Start Entries provided
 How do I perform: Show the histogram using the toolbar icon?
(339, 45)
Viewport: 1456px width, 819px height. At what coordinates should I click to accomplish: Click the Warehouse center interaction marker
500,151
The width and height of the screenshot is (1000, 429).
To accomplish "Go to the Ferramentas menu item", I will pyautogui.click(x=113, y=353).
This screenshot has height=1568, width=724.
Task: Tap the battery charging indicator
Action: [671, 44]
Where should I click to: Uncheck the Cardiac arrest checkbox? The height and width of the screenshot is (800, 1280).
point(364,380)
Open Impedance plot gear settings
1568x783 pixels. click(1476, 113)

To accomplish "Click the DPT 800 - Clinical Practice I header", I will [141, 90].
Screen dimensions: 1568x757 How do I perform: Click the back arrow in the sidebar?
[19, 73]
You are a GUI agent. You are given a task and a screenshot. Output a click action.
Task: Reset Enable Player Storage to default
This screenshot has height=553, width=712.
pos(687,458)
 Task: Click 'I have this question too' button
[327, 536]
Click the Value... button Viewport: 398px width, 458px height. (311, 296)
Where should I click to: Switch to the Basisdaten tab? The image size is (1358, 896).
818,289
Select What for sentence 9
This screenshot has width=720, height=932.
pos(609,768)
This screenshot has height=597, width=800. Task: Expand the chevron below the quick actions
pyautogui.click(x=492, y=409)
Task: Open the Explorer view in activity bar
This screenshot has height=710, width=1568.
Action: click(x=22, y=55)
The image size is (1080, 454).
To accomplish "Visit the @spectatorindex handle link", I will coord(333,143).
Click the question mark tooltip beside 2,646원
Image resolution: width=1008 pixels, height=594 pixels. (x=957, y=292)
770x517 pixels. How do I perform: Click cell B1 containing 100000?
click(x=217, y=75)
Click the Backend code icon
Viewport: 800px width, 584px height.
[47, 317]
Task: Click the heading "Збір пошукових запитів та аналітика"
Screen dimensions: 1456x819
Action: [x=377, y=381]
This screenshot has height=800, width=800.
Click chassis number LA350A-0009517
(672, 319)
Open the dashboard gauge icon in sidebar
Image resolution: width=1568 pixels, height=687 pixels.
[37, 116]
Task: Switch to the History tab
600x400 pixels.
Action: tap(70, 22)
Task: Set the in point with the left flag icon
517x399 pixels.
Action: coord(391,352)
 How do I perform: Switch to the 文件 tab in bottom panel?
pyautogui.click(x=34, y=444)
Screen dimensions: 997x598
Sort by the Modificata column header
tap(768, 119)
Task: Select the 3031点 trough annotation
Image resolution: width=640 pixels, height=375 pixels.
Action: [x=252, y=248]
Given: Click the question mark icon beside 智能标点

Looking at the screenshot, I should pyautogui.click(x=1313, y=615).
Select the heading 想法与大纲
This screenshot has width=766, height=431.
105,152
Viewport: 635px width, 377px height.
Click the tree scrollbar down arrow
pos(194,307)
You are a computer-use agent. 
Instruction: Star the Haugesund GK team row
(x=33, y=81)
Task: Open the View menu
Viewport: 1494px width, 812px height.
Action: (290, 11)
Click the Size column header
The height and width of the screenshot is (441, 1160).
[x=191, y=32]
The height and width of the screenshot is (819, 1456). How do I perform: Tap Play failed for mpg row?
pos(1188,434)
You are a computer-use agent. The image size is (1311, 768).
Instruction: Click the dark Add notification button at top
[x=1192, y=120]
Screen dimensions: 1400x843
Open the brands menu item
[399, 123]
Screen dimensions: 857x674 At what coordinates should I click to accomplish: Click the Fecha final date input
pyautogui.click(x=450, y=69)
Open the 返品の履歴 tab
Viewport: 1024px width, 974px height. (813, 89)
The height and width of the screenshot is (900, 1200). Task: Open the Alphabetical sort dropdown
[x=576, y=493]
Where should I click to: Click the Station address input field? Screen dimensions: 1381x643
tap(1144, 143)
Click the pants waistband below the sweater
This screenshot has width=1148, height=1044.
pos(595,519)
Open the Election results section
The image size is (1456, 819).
End Entries provided
■ Problem: Substitute "Screen size:" for "Screen dimensions:" wherever it occurs in the rows above, and write all the rows out again with nothing else changed.

■ Written solution:
 How do I perform: Show the histogram using the toolbar icon?
(339, 45)
Viewport: 1456px width, 819px height. At what coordinates should I click to accomplish: Click the Warehouse center interaction marker
500,151
The width and height of the screenshot is (1000, 429).
To accomplish "Go to the Ferramentas menu item", I will pyautogui.click(x=113, y=353).
This screenshot has height=1568, width=724.
Task: Tap the battery charging indicator
Action: [671, 44]
Where should I click to: Uncheck the Cardiac arrest checkbox? The height and width of the screenshot is (800, 1280).
point(364,380)
Open Impedance plot gear settings
1568x783 pixels. click(1476, 113)

To accomplish "Click the DPT 800 - Clinical Practice I header", I will [141, 90].
Screen size: 1568x757 How do I perform: Click the back arrow in the sidebar?
[19, 73]
You are a GUI agent. You are given a task and a screenshot. Output a click action.
Task: Reset Enable Player Storage to default
This screenshot has height=553, width=712.
pos(687,458)
 Task: Click 'I have this question too' button
[327, 536]
Click the Value... button Viewport: 398px width, 458px height. (311, 296)
Where should I click to: Switch to the Basisdaten tab? The image size is (1358, 896).
818,289
Select What for sentence 9
This screenshot has width=720, height=932.
pos(609,768)
This screenshot has height=597, width=800. Task: Expand the chevron below the quick actions
pyautogui.click(x=492, y=409)
Task: Open the Explorer view in activity bar
This screenshot has height=710, width=1568.
Action: click(x=22, y=55)
The image size is (1080, 454).
To accomplish "Visit the @spectatorindex handle link", I will coord(333,143).
Click the question mark tooltip beside 2,646원
Image resolution: width=1008 pixels, height=594 pixels. (x=957, y=292)
770x517 pixels. How do I perform: Click cell B1 containing 100000?
click(x=217, y=75)
Click the Backend code icon
Viewport: 800px width, 584px height.
[47, 317]
Task: Click the heading "Збір пошукових запитів та аналітика"
Screen size: 1456x819
Action: [x=377, y=381]
This screenshot has height=800, width=800.
Click chassis number LA350A-0009517
(672, 319)
Open the dashboard gauge icon in sidebar
Image resolution: width=1568 pixels, height=687 pixels.
[37, 116]
Task: Switch to the History tab
600x400 pixels.
Action: tap(70, 22)
Task: Set the in point with the left flag icon
517x399 pixels.
Action: coord(391,352)
 How do I perform: Switch to the 文件 tab in bottom panel?
pyautogui.click(x=34, y=444)
Screen size: 997x598
Sort by the Modificata column header
tap(768, 119)
Task: Select the 3031点 trough annotation
Image resolution: width=640 pixels, height=375 pixels.
Action: [x=252, y=248]
Given: Click the question mark icon beside 智能标点

Looking at the screenshot, I should pyautogui.click(x=1313, y=615).
Select the heading 想法与大纲
This screenshot has width=766, height=431.
105,152
Viewport: 635px width, 377px height.
Click the tree scrollbar down arrow
pos(194,307)
You are a computer-use agent. 
Instruction: Star the Haugesund GK team row
(x=33, y=81)
Task: Open the View menu
Viewport: 1494px width, 812px height.
Action: (290, 11)
Click the Size column header
The height and width of the screenshot is (441, 1160).
[x=191, y=32]
The height and width of the screenshot is (819, 1456). How do I perform: Tap Play failed for mpg row?
pos(1188,434)
You are a computer-use agent. The image size is (1311, 768).
Instruction: Click the dark Add notification button at top
[x=1192, y=120]
Screen size: 1400x843
Open the brands menu item
[399, 123]
Screen size: 857x674 At what coordinates should I click to accomplish: Click the Fecha final date input
pyautogui.click(x=450, y=69)
Open the 返品の履歴 tab
Viewport: 1024px width, 974px height. (813, 89)
The height and width of the screenshot is (900, 1200). Task: Open the Alphabetical sort dropdown
[x=576, y=493]
Where should I click to: Click the Station address input field? Screen size: 1381x643
tap(1144, 143)
Click the pants waistband below the sweater
This screenshot has width=1148, height=1044.
pos(595,519)
Open the Election results section
The image size is (1456, 819).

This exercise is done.